In the mid-1990s, the City of Boston encouraged the Keys of Life program to participate, along with hundreds of other private and public organizations, in a program designed to alleviate teenage unemployment. Teenagers signed up for the city’s Summerworks program, selected an organization they wanted to work for, and were then paid to work at whatever organization they had chosen. Teens who chose the Keys of Life program agreed to supervise the younger children as they read, played ball, or went swimming or on field trips.
In the beginning, city administrators praised the Mason Cathedral camp. All this changed when a series of spot inspections led bureaucrats to suspect (gasp!) that the teenage counselors were being exposed to too much religion. As one Boston bureaucrat told the Boston Globe: “This program is funded with federal dollars, and it’s very clear that the youths…cannot participate in religious…activity.” The city was willing to allow Keys of Life back into the program, but only if the morning prayer and Bible stories ended and if the church agreed to remove all religious symbols that were visible to the campers and to the federally funded counselors.
The issue in the Mason Cathedral case — and for charitable choice in general — is whether federal money can co-exist with religious speech without violating the First Amendment to the Constitution. We believe it can. Accordingly, CIR sued the city on Mason Cathedral’s behalf last September. The case will be argued in federal court later this year.

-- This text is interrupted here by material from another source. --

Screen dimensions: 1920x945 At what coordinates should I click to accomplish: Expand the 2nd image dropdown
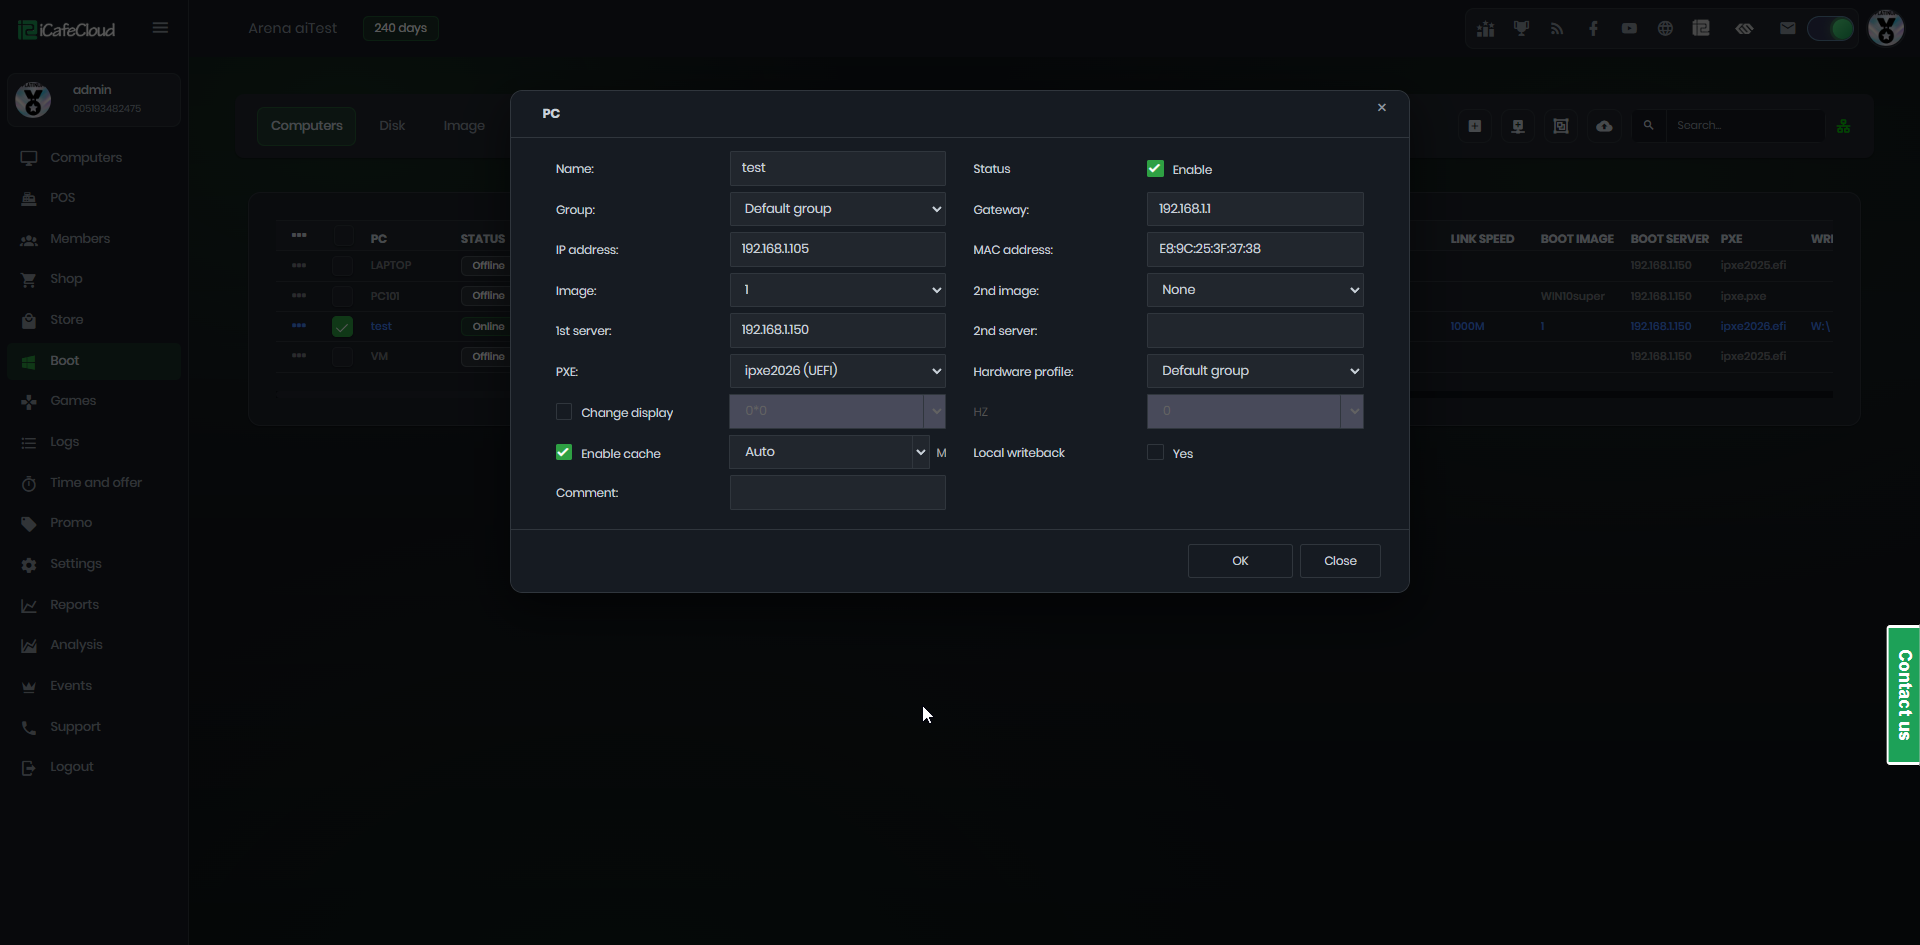pyautogui.click(x=1254, y=290)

The First Amendment guarantees Americans the right to the free exercise and expression of their religious beliefs. It further forbids excessive entanglement with religion. The participation by Keys of Life in the City of Boston’s SummerWorks program relies on the voluntary choices of private individuals. The only teenagers who received federally funded stipends to work at Keys of Life were those who chose to be there, after being fully informed of what to expect. If they were exposed to religious speech and — God forbid! — actually took part in it themselves, they did so only after being repeatedly told that participation was voluntary. Keys of Life was popular with counselors and campers because of free choice, not because of government coercion. And in this case, as with all properly constructed charitable-choice programs, voluntariness is the key to avoiding forced proselytizing.

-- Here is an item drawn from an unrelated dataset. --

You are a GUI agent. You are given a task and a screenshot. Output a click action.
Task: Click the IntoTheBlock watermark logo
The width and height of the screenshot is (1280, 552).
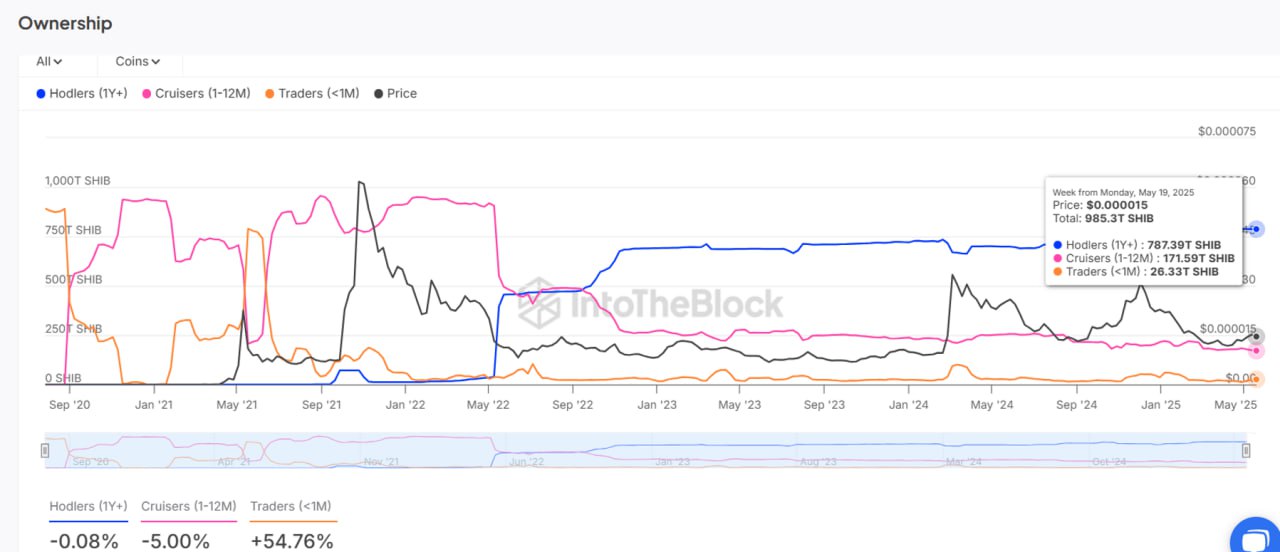pyautogui.click(x=650, y=303)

At the same time, by prohibiting city-funded counselors from voluntarily joining in prayer of Bible study, the city violated the counselors’ right to the free exercise of religion. Moreover, by demanding that Mason Cathedral eliminate religious symbols and speech from the Keys of Life Camp, the city also impermissibly entangled itself in the micromanagement of a private religious program.
If the City of Boston’s decision stands, critics of charitable choice will have been vindicated and the president’s program will be in serious jeopardy. But there is no reason why it should. Seeking to improve the performance of public welfare agencies, and impressed by the demonstrated track record of faith-based providers, the president is pushing for his program because he believes that it will achieve results. The City of Boston lost sight of this ultimate objective.
The government should invite religious groups such as Mason Cathedral to participate in its welfare programs on the same footing as other secular groups. The government should then not make unconstitutional demands that religious groups refrain from their normal religious activities. Indeed, there is no reason for it to make this demand as long as the participants are there of their own free will. If Congress can keep this in mind as it crafts legislation to implement the president’s vision, charitable choice will be a useful means of helping those in need without running afoul of the Constitution either by subsidizing it or by secularizing it.